__EXERCISE BRIEF__
Turn the rows starting at the line containing "Tap the Drawing type list icon" and ending at the line containing "coord(123,558)" into a Markdown table with the columns No. and Line, numbering each line and leaving out any blank ones.

Word and element location rows
□ □ □ □ □

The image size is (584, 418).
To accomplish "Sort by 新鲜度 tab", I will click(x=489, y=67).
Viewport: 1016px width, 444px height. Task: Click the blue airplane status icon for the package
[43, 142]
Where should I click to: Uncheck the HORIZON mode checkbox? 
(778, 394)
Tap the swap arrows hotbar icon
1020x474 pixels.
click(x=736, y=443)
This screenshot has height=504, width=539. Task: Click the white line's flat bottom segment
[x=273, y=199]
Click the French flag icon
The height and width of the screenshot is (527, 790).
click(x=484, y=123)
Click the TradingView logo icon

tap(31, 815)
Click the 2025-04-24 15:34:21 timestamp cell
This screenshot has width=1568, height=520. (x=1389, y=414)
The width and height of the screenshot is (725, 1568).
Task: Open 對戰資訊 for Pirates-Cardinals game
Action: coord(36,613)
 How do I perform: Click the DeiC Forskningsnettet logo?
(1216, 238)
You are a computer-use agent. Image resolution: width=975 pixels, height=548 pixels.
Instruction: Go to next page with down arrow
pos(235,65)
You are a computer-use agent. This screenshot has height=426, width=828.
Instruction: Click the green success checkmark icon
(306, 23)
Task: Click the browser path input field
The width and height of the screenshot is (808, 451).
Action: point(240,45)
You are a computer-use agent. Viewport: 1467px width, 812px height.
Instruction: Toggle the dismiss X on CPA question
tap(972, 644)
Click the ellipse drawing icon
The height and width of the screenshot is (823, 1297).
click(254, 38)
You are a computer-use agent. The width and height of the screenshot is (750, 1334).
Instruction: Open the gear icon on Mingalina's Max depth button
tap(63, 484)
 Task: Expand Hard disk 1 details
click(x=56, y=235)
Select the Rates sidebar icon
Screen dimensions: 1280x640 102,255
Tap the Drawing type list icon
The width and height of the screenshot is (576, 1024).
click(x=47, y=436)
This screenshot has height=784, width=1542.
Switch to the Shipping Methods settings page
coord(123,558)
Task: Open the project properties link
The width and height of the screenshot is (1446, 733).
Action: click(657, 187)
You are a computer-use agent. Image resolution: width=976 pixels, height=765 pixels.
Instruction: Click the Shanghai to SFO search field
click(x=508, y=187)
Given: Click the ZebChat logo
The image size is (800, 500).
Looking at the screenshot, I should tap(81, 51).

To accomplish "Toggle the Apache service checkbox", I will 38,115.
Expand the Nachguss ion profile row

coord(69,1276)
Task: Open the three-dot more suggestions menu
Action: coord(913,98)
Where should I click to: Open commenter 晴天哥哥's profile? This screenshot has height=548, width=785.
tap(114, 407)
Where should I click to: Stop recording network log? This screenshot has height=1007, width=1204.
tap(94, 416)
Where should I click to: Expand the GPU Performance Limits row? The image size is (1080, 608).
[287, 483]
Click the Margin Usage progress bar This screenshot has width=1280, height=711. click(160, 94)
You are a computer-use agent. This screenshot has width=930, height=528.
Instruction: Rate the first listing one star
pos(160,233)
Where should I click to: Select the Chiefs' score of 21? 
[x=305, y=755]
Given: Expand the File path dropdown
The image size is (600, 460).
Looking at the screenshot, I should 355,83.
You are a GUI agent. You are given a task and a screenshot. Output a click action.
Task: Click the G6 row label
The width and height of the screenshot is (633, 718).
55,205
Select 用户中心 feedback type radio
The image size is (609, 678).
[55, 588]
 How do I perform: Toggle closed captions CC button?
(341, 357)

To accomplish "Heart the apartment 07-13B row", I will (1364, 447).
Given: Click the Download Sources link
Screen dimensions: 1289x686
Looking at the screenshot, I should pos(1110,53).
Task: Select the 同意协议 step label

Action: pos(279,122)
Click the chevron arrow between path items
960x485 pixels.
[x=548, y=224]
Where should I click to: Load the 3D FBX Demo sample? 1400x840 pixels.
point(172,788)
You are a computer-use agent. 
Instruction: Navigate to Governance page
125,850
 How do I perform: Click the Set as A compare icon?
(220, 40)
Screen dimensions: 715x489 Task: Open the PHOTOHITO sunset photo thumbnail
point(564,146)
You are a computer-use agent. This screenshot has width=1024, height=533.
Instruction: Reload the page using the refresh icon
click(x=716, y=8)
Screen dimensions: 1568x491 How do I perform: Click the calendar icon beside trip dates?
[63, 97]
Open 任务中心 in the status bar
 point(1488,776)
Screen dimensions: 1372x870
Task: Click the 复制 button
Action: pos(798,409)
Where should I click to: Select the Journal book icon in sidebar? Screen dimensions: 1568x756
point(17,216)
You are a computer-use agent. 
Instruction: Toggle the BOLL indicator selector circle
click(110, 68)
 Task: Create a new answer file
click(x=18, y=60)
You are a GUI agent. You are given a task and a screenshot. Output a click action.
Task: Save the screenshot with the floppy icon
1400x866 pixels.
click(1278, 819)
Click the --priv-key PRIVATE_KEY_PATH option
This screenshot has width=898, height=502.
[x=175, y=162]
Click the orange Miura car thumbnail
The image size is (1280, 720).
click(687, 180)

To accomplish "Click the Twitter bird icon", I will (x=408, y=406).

□ □ □ □ □

__EXERCISE RESPONSE__
| No. | Line |
|---|---|
| 1 | Tap the Drawing type list icon |
| 2 | The width and height of the screenshot is (576, 1024). |
| 3 | click(x=47, y=436) |
| 4 | This screenshot has height=784, width=1542. |
| 5 | Switch to the Shipping Methods settings page |
| 6 | coord(123,558) |